Children construct lifesize paper dolls and use them to discuss what PKU is, what "Yes" and "No" foods are, and do some role playing to learn to explain PKU to others.


After completing this activity, children will be able to:

  • state protein foods will affect growth in the following ways: They will make me sick, I won't grow well, I won't grow big and strong, I won't feel well, I won't be able to think as well or learn as well.
  • have an explanation of PKU for others (i.e., I can't eat certain foods because I am allergic, they make me sick, they are not good for me.)
  • identify "yes" and "no" foods on the PKU diet.
  • state they drink a 'special' milk which helps them have strong muscles and good blood phe levels. (It provides protein that is low in phenylalanine and is necessary to grow.)

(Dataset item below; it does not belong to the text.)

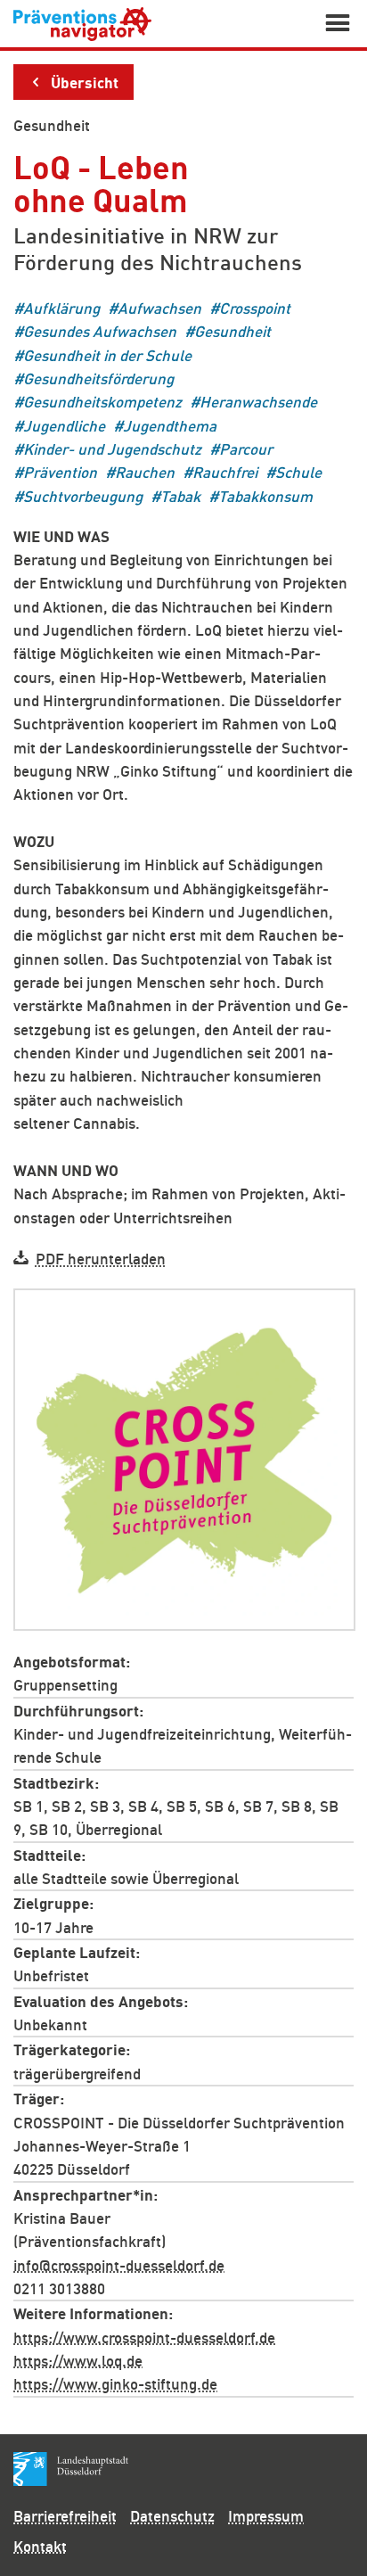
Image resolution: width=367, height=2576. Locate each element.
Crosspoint (254, 308)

  1. Each child will construct a lifesize paper doll by having his/her outline traced on a piece of paper. He/she will cut out the outline and color in hair, eyes, mouth, clothes, etc.
  2. Using the paper dolls in groups, the children will discuss similarities and differences (like hair color, eyes, etc). These will provide examples of traits a person is born with and will have throughout life.
  3. When told that one of the paper dolls has PKU and is on a special diet, the group will be led in a discussion of how that doll might have 'gotten' PKU. The diet will be described and why there is a need for a low phe food pattern will be explained.
  4. Using the paper dolls in a role playing situation, the children can then explain PKU and the PKU diet to friends/relatives/ teachers/parents/etc.


Large pieces of paper


  • Use the paper doll in role playing situations to explain PKU, to make food choices, to discuss ways to handle social situations.
  • Plan "pretend" meals, tea parties, and snacks for the paper doll.